• _Records for the task_
◇ ◇ ◇
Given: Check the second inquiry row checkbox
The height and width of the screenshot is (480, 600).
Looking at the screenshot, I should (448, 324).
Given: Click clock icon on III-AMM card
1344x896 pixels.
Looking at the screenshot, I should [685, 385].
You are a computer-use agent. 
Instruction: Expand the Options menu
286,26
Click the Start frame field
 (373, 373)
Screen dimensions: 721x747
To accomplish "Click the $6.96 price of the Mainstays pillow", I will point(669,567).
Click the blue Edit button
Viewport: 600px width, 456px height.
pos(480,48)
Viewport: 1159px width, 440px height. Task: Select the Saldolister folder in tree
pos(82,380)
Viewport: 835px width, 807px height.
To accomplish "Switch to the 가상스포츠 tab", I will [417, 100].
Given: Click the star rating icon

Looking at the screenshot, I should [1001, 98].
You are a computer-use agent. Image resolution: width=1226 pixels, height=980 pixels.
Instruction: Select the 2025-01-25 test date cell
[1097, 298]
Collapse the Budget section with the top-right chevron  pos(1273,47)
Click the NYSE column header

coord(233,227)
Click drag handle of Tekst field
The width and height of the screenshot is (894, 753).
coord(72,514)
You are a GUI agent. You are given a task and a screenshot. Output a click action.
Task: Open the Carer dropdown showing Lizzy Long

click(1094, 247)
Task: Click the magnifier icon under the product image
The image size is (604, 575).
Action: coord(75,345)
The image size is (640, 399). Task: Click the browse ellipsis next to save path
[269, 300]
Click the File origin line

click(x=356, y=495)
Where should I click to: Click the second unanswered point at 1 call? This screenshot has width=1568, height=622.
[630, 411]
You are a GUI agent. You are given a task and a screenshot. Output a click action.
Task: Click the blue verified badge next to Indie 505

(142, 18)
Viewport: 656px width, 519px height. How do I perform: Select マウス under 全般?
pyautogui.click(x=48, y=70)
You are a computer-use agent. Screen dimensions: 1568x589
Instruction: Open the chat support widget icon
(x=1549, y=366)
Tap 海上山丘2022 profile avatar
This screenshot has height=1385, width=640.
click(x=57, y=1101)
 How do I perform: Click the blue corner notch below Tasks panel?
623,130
◇ ◇ ◇
• _Work item_
Return every line of the listing above where "computer" appears.

• _Response to the exercise_
You are a computer-use agent. 
You are a computer-use agent. Image resolution: width=1226 pixels, height=980 pixels.
You are a computer-use agent. Screen dimensions: 1568x589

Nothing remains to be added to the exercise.